Regardless of the biking machine you use, the act of pedaling will mostly involve the hamstrings and quads, with some additional help from the calves. The butt muscles play a very important role though because they help to extend your hips as you pedal (especially the Gluteus Maximus – the largest muscle in your body). This means that your cycling motion will give your bums quite the workout.
There are two additional muscles in the bum, the Gluteus Medius and the Gluteus Minimus, which are equally important in the task. They both act as hip abductors (help the leg move away from the midline of the body), which allows you to move your hips outwards and laterally. They also give your legs stability as the gluteus Maximus gives the bulk of the power to move.

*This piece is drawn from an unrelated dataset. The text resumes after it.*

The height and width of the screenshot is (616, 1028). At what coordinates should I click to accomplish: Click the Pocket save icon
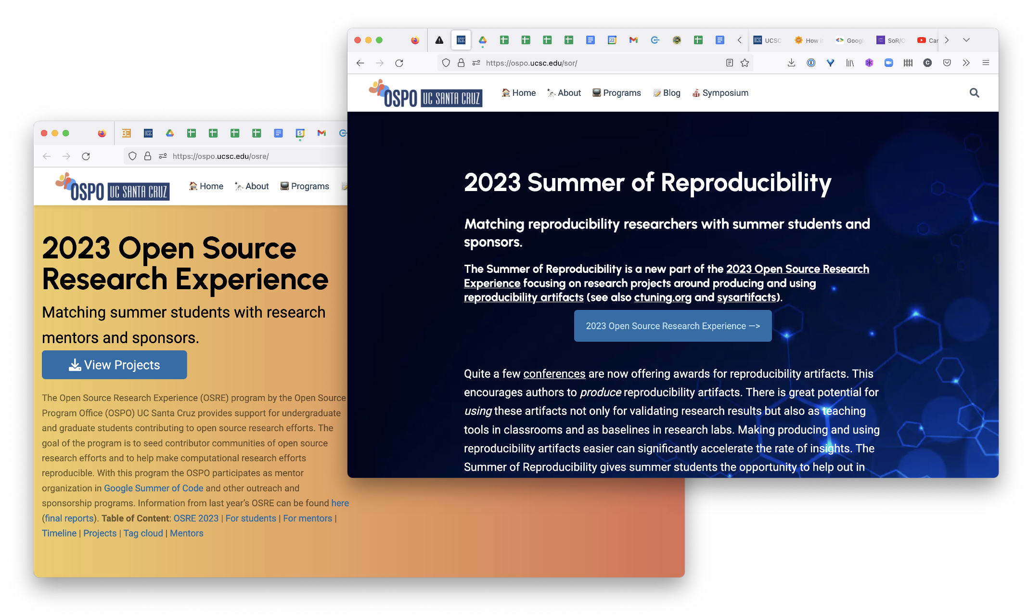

Since the act of pedaling uses these muscles, they become more toned with time. This change will come in the form of additional muscle mass that gives the appearance of ‘tight’ bum and less jiggling due to reduced fat mass. This is important for many people because the butt is a major problem area, due to the fat deposits that occur there so easily.
How can you maximize your spinning experience to tone better?

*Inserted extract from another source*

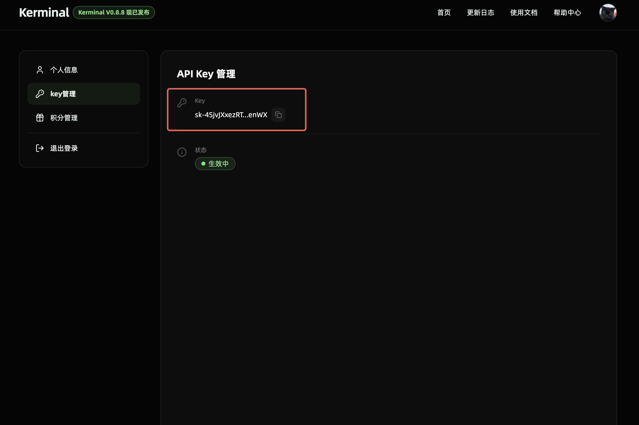Viewport: 639px width, 425px height.
Task: Open the 帮助中心 page
Action: 567,12
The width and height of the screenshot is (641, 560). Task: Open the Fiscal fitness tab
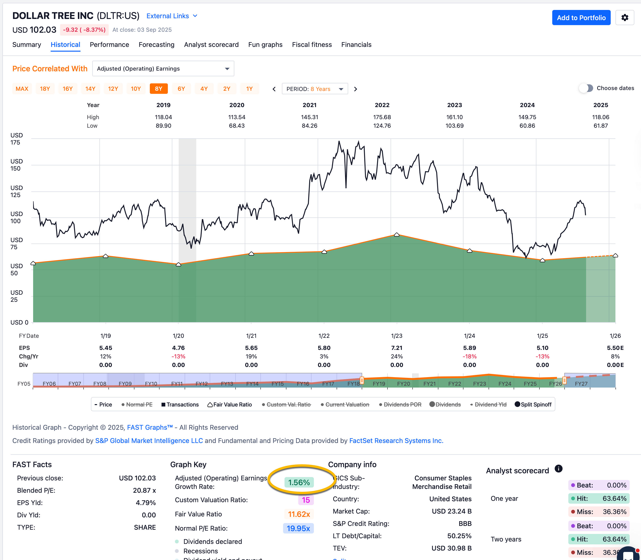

There are several things to keep in mind during your spinning class in order to maximize your cycling experience and reduce injuries. They include:
Adjust your seat correctly
One of the first things you must learn before using a spin bike is learning how to set it up properly – otherwise, you will run into a host of problems when using it, including the risk of injuries.
For instance, waking up the morning after a spin class and noticing you have muscle soreness in the knees and hips – it is likely due to the seat being too low. When the saddle is too low, it makes you lose the range of motion you have in your pedaling, which forces the body to not make the most of each stride and causing pain the following day.
If you are unsure, ask your instructor to help you find the correct setting for your height (which is why you need to arrive early). Another alternative is to use the rule that the maximum height of the seat must be at the height of your hipbone. When you are seated, your foot must remain flat, and your knees slightly bent, when the pedal is at the bottom.
Fortunately, seat adjustments are quite easy, since many bikes will have a number that they will associate with specific seat settings, so take note of your own adjustments so that you can change things quickly for the next session.
Ensure the handlebars are at an optimal position
When the handlebars are high, it is easier for you to keep your shoulders away from your ears, since the waist and spine are elongated. If you want to boost your abs workout, the handlebars should be as close as possible to the height of the saddle.
Regardless of what height you want them to be, always make sure they are never lower than the height of your seat, as this will make you slouch too much and place unneeded pressure on the groin, shoulders and lower back.
The resistance levels should be optimal for your workout
The resistance is part of the success factor – so you need to follow through with the workout carefully. When it is too low, you risk getting pain in your joints due to a pace that is too high – so watch out for signs like a shoe popping out of the pedal clip, or a pedal stroke that is too loose.
Handlebars should be at the correct height
One common mistake many people make when adjusting the handlebars is using the elbow-to-fingertip measurement system when correct adjustment requires you to ignore the elbow measurement. The reason this rule does not work is because the arms are not always in the same proportion as the torso.
Instead of this technique, hop on the bike instead, then adjust the handlebars from your seat. You must ensure you are close enough to comfortably hold the handlebars – never slouch, avoid lunging, and the body should not feel compressed between the saddle and handlebars.
Spinning is a good way to tone your bum, as it works the muscles of your legs extensively. However, you should also be careful to avoid certain mistakes that can compromise your efficiency in your workout and sabotage your progress.